Gillian O’Brien

Gillian O’Brien is the author of The Story Of The 1798 Rebellion.


Gillian O’Brien has a BA and MA in history from University College Dublin and a PhD from the University of Liverpool. Her MA is a study of the newspaper of the United Irishmen, The Northern Star and her PhD is an examination of Anglo-Irish relations around the time of the 1798 Rebellion and the Act of Union.

More recently, she has been working on urban history and is particularly interested in the histories of Dublin, London and Chicago. She has recently returned from a residency at the Newberry Library in Chicago where she was a Fulbright Scholar.

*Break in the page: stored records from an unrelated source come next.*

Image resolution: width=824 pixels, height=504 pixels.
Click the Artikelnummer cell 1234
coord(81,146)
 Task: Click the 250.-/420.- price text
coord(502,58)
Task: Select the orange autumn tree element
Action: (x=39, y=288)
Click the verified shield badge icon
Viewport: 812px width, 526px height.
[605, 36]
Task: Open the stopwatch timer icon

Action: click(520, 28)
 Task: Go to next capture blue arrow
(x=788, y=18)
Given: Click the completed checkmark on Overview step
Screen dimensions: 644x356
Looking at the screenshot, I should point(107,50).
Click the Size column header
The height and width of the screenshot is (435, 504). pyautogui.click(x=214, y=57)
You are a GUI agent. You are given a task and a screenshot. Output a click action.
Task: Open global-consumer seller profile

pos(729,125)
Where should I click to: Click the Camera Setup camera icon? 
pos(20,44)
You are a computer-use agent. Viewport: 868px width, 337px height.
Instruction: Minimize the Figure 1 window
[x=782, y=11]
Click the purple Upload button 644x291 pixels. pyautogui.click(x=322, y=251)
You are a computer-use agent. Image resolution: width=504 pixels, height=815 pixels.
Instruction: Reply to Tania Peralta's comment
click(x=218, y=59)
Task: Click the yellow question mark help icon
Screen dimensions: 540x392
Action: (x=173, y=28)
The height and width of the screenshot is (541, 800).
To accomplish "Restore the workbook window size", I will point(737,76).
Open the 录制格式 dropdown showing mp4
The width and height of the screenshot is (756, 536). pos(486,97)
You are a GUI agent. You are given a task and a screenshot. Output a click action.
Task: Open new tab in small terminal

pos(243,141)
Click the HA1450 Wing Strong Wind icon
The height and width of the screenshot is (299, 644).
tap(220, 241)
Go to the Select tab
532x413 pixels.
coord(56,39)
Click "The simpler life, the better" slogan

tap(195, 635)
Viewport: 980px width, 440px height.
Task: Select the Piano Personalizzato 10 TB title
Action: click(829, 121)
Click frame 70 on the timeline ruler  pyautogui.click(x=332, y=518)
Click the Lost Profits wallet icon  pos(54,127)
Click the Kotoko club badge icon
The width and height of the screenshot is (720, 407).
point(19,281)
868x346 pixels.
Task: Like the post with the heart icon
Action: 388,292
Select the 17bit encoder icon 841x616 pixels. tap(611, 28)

She is currently writing a history of Irish Republicanism in America in the late-nineteenth century. The main focus of this work is the brutal murder of an Irish doctor, Patrick Cronin, in Chicago in 1889. Cronin was accused of being a British spy appointed to infiltrate Clan na Gael and his naked and badly beaten body was discovered in a Chicago sewer. An Irish-American detective appointed to investigate his disappearance was eventually charged with his murder and the subsequent trial made headlines all over the world. Fenian and Clan na Gael involvement in the invention of the submarine and the ‘dynamite campaign’ designed to blow up key targets in London such as Scotland Yard and the Houses of Parliament are also included in her study.

When not teaching, researching or writing Gillian is likely to be found walking by the sea, taking photographs, building bookcases, making jam, desperately trying to save her herb garden, doing yoga, contemplating a running/kayaking/cycling challenge or, most likely, playing badminton.